Michael Koster: RSV stands for respiratory syncytial virus, and for most people that’s a common cold. For really young infants and for elderly, it can be a severe lower respiratory tract fissure, what I call a chest cold. And in kids, we have a specific name for that called bronchiolitis, which is inflammation of the smaller airways of your lung. That just makes it really hard for kids to breathe. We do know that kids who have prematurity, heart disease, lung disease and chronic illnesses like that are at higher risk, especially under the age of two. But for the most part, kids get exposed to it every year, just like they get exposed to every other virus – influenza, parainfluenza, metapneumovirus. There’s a whole laundry list of viruses that cause colds and lower respiratory tract infections and kids.
Luis Hernandez: What’s been happening that we’re now seeing stories from around the country and here in Rhode Island where your beds are filled with kids with RSV? What’s been happening?

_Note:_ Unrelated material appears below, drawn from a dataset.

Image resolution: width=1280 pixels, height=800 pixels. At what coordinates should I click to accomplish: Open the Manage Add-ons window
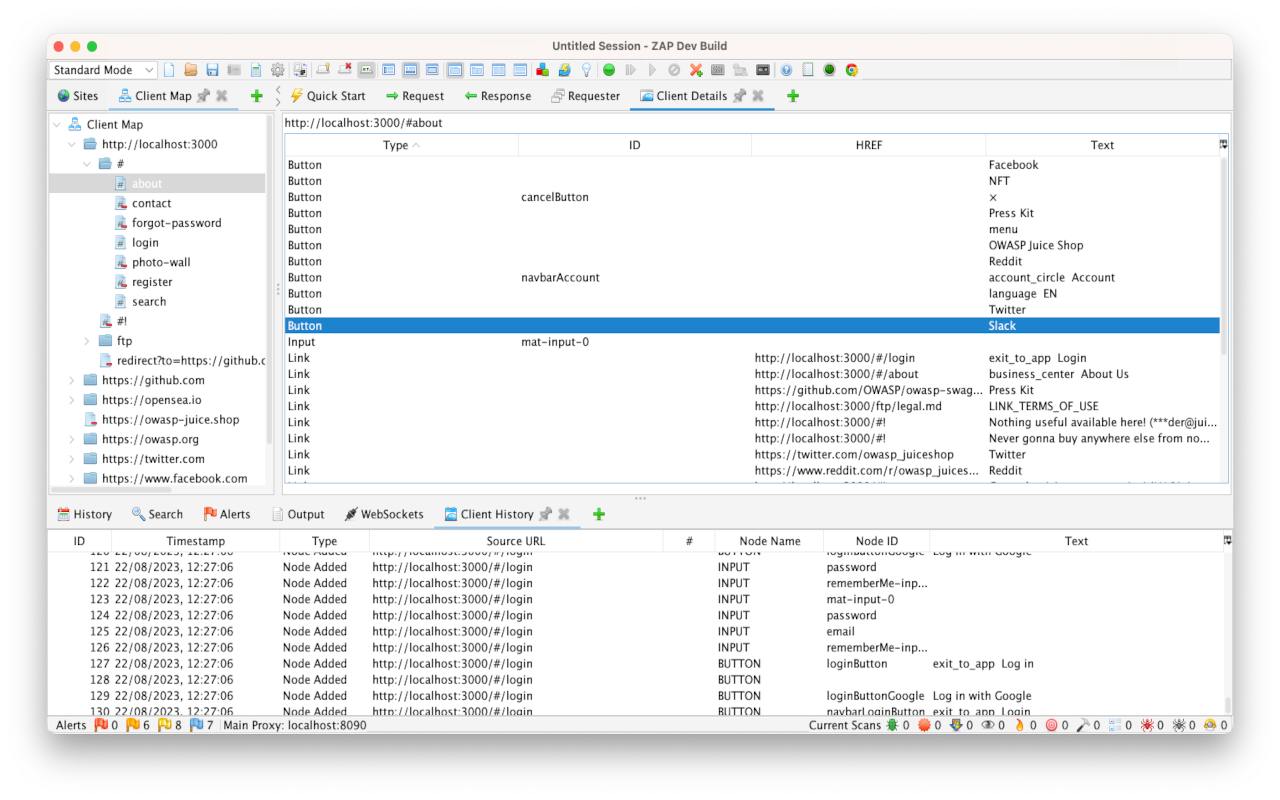[541, 70]
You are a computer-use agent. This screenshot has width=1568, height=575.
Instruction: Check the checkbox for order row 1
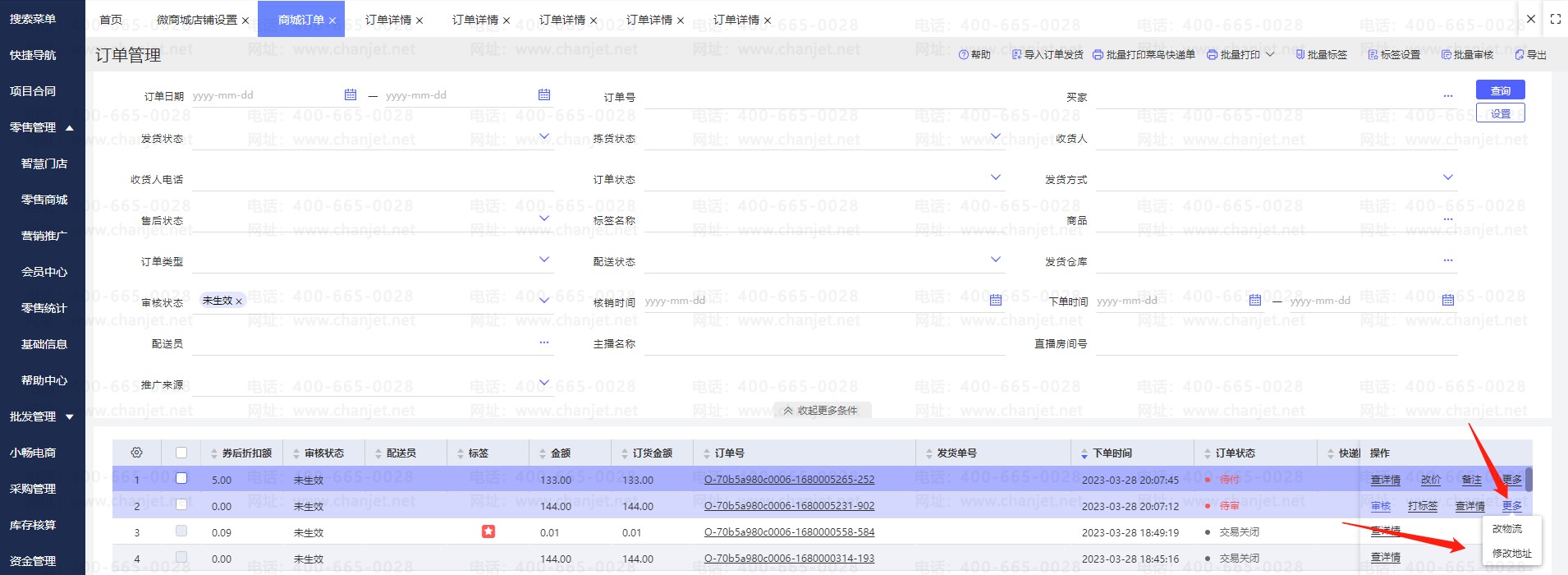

Koster: A couple of things. One is what people call the immune gap for kids. So for the last three years, we’ve had both Omicron replacing every other virus, and we haven’t seen the flu. We also didn’t see RSV. So you got three-year-old kids who have never been exposed to something like RSV, they’ve been living in a bubble. Everybody was masked and living in their house and shrinking their social circle. So people were being very careful, washing their hands a lot more and using face coverings and things, and so all that led to less and less exposure to kids. And so now, instead of four million kids, which is the cohort of kids born every year being exposed to the virus, we have 12 million kids exposed and affected by the virus. And these kids didn’t have that buildup of immunity over the last three years. One additional theory that I have is that pregnant women were not exposed to RSV, or other viruses like influenza and other respiratory viruses. So when babies are born, they’re born with their mom’s immune system. The mom actually transmits the immune globulin to the kid through the placenta, and the baby’s born with protection that wanes over six months to a year. So the kids that we’re seeing that are super sick in the hospital are kids who are under the age of three months. And I think that has a lot to do with lack of moms’ antibodies. This has happened across the country with RSV because we’ve had just a huge number of kids and they’re more sick.
Hernandez: What is it that parents should know?
Koster: Parents need to watch for signs of severe respiratory distress, and that’s where you know they’re working really hard to breathe. You can see their ribs outlining and you can see the notch above their sternum or around their collarbones really sucking in as they’re using extra muscles to breathe. Or something that’s the most severe, which is head bobbing and grunting – so every time they breathe out [demonstrates labored breathing sound] there, I mean, that should be a sign for the parents to call rescue.